Water and sand, dirt fall thru. When I get home, if needed, I lay it over my fence, hose off, let dry and put back.

John


----------



## n2striper

I just ordered a mat from the RV Awning Mat Co. I have seen there product an it seemed like a better product.Thanks for all your help and experience. You guys are awesome.


----------



## Oregon_Camper

n2striper said:


> I just ordered a mat from the RV Awning Mat Co. I have seen there product an it seemed like a better product.Thanks for all your help and experience. You guys are awesome.
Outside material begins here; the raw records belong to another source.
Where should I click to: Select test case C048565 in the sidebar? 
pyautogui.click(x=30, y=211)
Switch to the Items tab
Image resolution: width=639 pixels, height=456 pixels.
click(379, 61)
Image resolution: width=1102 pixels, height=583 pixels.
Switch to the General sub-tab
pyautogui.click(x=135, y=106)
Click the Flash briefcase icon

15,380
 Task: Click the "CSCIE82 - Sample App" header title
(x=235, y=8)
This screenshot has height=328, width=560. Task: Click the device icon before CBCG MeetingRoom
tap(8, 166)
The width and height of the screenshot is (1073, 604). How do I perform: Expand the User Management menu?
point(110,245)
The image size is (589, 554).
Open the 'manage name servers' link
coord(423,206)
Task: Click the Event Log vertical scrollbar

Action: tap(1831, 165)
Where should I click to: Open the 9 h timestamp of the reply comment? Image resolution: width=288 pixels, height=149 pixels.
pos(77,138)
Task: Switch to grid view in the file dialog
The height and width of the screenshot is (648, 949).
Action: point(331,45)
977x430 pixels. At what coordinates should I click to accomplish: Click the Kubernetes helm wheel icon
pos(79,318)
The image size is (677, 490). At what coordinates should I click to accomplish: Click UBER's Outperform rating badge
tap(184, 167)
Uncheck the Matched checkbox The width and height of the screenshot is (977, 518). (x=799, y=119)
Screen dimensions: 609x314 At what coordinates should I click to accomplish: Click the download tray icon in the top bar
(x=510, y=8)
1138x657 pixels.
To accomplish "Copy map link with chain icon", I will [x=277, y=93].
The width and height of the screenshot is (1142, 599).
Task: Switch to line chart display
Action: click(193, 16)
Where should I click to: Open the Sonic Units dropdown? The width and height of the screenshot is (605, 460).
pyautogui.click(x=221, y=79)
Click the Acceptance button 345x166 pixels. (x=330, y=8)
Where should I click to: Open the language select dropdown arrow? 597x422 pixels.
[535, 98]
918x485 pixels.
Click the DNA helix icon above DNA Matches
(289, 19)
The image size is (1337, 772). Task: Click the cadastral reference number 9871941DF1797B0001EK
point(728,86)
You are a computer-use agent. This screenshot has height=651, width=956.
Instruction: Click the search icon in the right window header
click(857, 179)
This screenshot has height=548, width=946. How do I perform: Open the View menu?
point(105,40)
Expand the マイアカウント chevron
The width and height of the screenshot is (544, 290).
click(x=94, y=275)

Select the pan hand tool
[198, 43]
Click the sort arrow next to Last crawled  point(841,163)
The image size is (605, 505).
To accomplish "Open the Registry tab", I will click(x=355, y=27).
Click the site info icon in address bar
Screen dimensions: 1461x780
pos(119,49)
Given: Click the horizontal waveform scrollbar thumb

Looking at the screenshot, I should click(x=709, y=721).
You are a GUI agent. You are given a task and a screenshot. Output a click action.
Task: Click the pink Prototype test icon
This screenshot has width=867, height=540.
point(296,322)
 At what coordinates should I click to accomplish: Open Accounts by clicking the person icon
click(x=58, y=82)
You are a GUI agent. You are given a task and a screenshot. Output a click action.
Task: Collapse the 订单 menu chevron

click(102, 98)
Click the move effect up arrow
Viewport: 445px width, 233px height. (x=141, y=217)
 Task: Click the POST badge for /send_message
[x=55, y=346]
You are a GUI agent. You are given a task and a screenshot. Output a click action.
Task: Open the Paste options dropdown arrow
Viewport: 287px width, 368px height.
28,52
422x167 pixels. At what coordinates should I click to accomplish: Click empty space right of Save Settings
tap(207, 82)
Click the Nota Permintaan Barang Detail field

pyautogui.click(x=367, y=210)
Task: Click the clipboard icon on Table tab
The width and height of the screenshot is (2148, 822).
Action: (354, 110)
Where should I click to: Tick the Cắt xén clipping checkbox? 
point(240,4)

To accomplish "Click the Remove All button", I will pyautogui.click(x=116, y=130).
You're going to love it....great product for sure.


----------



## CTDOutback06

They are great, we use two 9 x 12 mats. Wouldn't use anything else.


----------



## Sayonara

we are in need of one of those this season. thanks for the link. we were using some in/out carpet from camping...not working that great!


----------



## CTDOutback06

Sayonara said:


> we are in need of one of those this season. thanks for the link. we were using some in/out carpet from camping...not working that great!


 We have been to some campgrounds that will not let you use anything but these type of mats. We went to one before we got ours and used our indoor/outdoor carpet and they put a notice on our camper to remove the carpet because it kills the grass. The awning mats allow the grass to breath and will not kill the grass.


----------



## bradnjess

CTDOutback06 said:


> we are in need of one of those this season. thanks for the link. we were using some in/out carpet from camping...not working that great!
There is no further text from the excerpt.